Lack of a Security Strategy or Playbook
When creating an incident response plan, districts should ensure they have both a security strategy and an IR playbook.
The security strategy should be the foundation upon which the IR plan is built. However, districts and organizations sometimes rush to create a plan, or they draw up a plan using a generic template, without fitting it to their security strategy.
Make sure you’ve laid the foundation for your incident response plan with a solid strategy, and work with a trusted partner to create a playbook your organization can follow.
Failure to Use the Playbook
Once the playbook is created, all the stakeholders should learn it and use it. Playbooks can help keep everyone on the team aware of common attacks and consistent responses.
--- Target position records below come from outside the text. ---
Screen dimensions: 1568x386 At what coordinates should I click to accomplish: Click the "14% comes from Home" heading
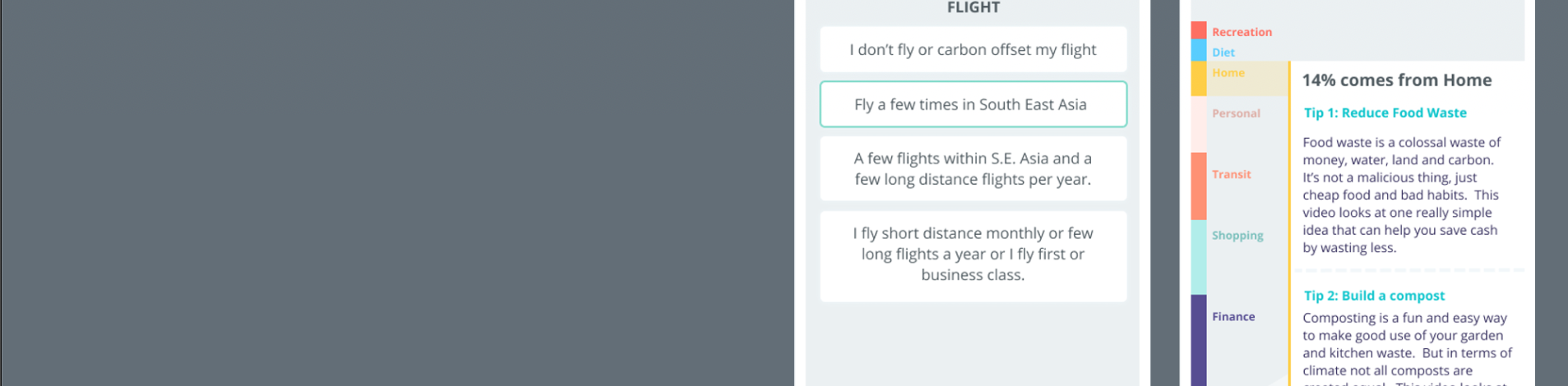pyautogui.click(x=1396, y=80)
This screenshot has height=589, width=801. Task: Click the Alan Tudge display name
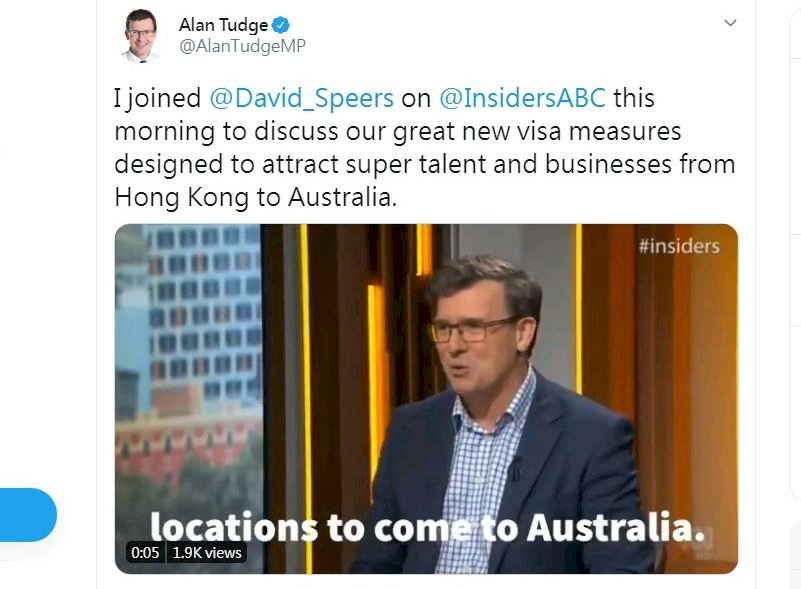pos(223,25)
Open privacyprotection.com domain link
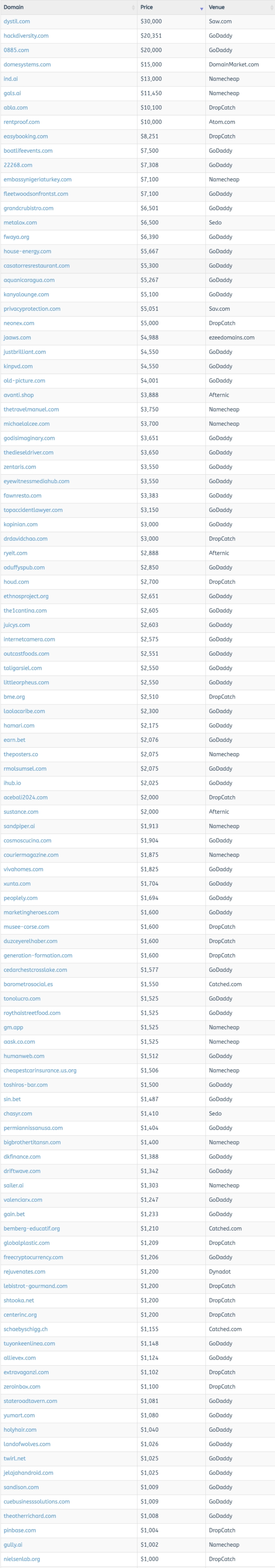 coord(32,309)
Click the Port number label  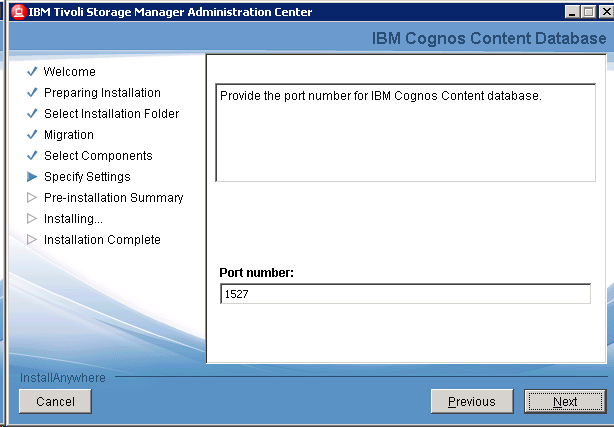[256, 273]
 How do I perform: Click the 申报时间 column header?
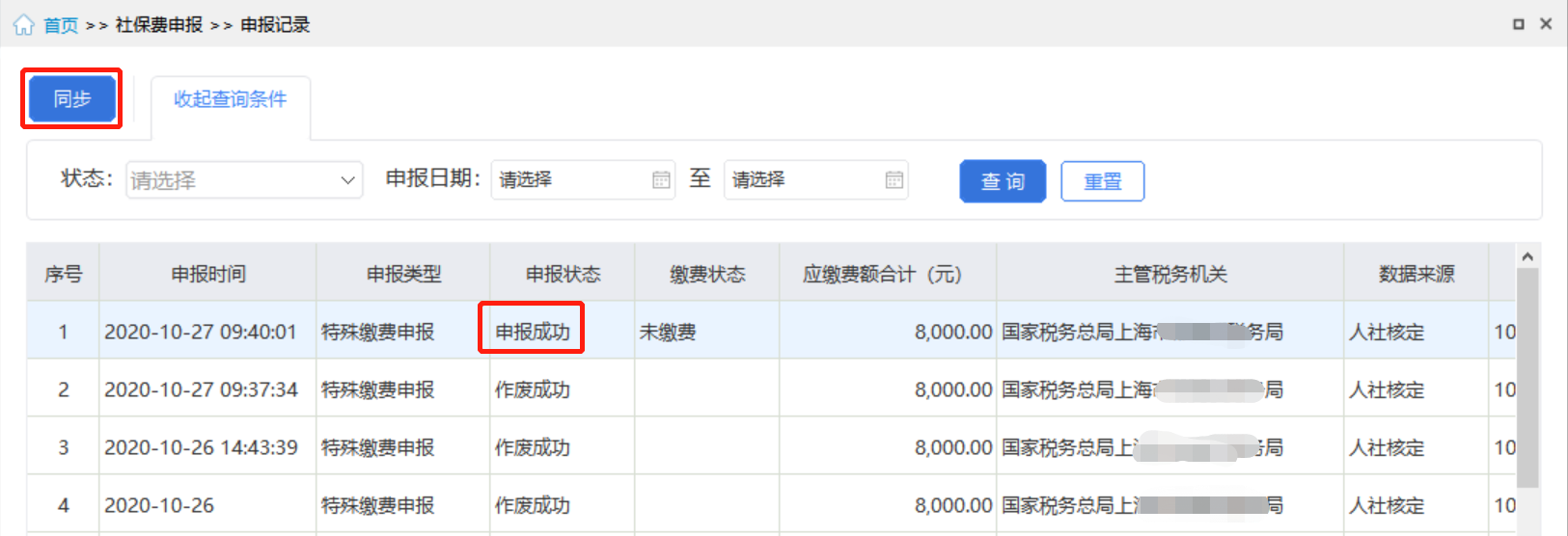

Cybersecurity can present an intimidating learning curve to those who aren’t accustomed to managing it. Using playbooks can keep everyone on the same page, especially in a high-intensity situation such as a cyberattack.
LEARN MORE: How can vCISOs help districts fill cybersecurity knowledge gaps?
No Tabletop Exercises or Staff Training
One of the biggest mistakes a district can make is to not practice its incident response strategy. Schools that enact their IR plan only when a cyberattack has occurred may find out too late that some part of the plan is faulty or out of date.
Practice incident response with tabletop exercises and train staff on their duties as well as current best practices to ensure the team is ready when your school becomes the target of cybercrime.